The Sub-Committee Members’ raised questions on whether there were occurrences where a child had been referred to the Fair Access Panel and had had their referral rejected and if this would result in permanent exclusion from their school. Officers confirmed that this did occur but not often due to effective challenge by the panel on what solutions had been sought and if all that could be done for the pupil had been explored
A Member commented that whilst the report tried to cover various aspects, it was difficult to be effective as there were different issues experienced in different schools. There were concerns of a marked reduction in GSCE outcomes in some academy chains, in addition to the issues of children coming off the school roll. It was suggested that it would have been interesting to review data on the comparison of some academy chains against national figures on the level of year 10 and 11 GCSE children coming off the school roll which was a crucial school year.
The Executive Head of Harris responded that Members take account of the demographics of London compared to the rest of the country when looking at any comparative data. Members were informed that any academy school did not want to lose pupils and that in Harris schools when looking at mobility, his figures reflected that since September 2018, 37 pupil had left the school but 50 had joined the school. It the school was losing students it also had to recruit students and pupils did not tend to leave in years 10 and 11 as these were exam years, the number of pupils at his school’s in year 10 were no different to that in year 11.
Concern was raised that the majority of the discussion had focused on data and not necessarily on exclusions and the reasons behind the rate of occurrences. It was questioned whether there was an assumption that if some academies excluded more than others it made them an unsatisfactory chain of schools. In response, the Executive Head of Harris School highlighted that they had the lowest exclusion rate of schools in the borough and Ofsted had mentioned in their reports. The school saw itself as a second chance for some pupils.
The Executive Director for Children, Families and Education stated that discussions would be held with senior officers on how to capture information on all areas of the discussion covered in order to provide assurance on these matter and to reflect on the issues and challenges presented from this meeting.
The Chair and fellow Sub-Committee members were explicit in their requirement for any data supplied to be Croydon specific and broken down by individual schools due to the variance in the demographics of the borough and its complexity.
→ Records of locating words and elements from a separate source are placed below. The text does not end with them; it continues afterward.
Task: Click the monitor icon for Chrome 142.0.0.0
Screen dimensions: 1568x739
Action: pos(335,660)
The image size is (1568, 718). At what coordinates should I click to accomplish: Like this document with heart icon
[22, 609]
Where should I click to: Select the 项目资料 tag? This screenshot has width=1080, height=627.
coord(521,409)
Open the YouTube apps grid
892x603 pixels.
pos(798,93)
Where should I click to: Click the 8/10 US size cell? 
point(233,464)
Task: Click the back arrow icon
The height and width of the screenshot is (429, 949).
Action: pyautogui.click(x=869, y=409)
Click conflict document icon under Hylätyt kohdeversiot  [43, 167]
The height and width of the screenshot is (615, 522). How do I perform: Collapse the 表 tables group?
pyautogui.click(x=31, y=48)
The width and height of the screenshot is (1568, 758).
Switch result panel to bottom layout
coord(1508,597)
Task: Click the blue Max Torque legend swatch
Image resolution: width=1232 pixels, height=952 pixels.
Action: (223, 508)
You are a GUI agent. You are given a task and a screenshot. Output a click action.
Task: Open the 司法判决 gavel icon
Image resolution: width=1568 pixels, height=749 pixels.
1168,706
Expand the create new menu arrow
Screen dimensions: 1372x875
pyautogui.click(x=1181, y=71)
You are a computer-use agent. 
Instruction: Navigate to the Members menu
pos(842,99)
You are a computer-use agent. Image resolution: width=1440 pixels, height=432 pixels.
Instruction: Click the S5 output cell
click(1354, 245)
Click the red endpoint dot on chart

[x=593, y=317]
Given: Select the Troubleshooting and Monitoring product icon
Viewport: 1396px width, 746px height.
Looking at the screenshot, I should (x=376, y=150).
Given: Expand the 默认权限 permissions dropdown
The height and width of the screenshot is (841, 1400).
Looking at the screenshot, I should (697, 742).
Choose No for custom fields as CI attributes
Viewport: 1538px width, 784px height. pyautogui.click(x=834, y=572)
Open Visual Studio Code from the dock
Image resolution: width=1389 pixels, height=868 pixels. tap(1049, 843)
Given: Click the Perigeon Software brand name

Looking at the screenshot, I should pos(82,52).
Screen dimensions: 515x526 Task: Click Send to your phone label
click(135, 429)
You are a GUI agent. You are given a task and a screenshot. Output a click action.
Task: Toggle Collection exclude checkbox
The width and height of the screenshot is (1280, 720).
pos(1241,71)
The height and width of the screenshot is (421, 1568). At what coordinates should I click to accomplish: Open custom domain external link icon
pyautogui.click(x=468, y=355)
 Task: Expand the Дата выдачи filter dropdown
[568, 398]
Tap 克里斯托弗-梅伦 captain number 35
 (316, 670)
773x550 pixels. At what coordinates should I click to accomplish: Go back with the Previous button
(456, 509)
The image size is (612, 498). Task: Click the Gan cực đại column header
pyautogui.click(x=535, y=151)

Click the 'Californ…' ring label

In reaching its recommendations the Sub-Committee came to the following Conclusions:
i. That the Secondary School Heads Associations appeared to work well and were engaged in their meetings
ii. It was difficult to understand the process regarding the exclusion of children and the Fair Access Panels.
iii. The Local Authority did not have sight of managed transfers.
iv. There was limited comprehensive data available regarding those children that came off the school roll and their outcomes.
v. The Sub-Committee would welcome further information on the progress of the recently launched staged approach for Primary Schools which enabled PRU places at Bramley Bank.
The Sub-Committee Resolved to:
i. Recommend to the Council that further information be provided to the Sub-Committee on exclusions and the flow of children through the education system.
ii. Recommend to the Council that better monitoring of managed transfers was required to ensure the Local Authority better oversight of outcomes for children involved in the process.
iii. Form a Task Group to investigate and collate data on children coming off the school roll and the mechanisms involved, with a view to reporting back at the Sub Committee meeting on the 12 March 2019.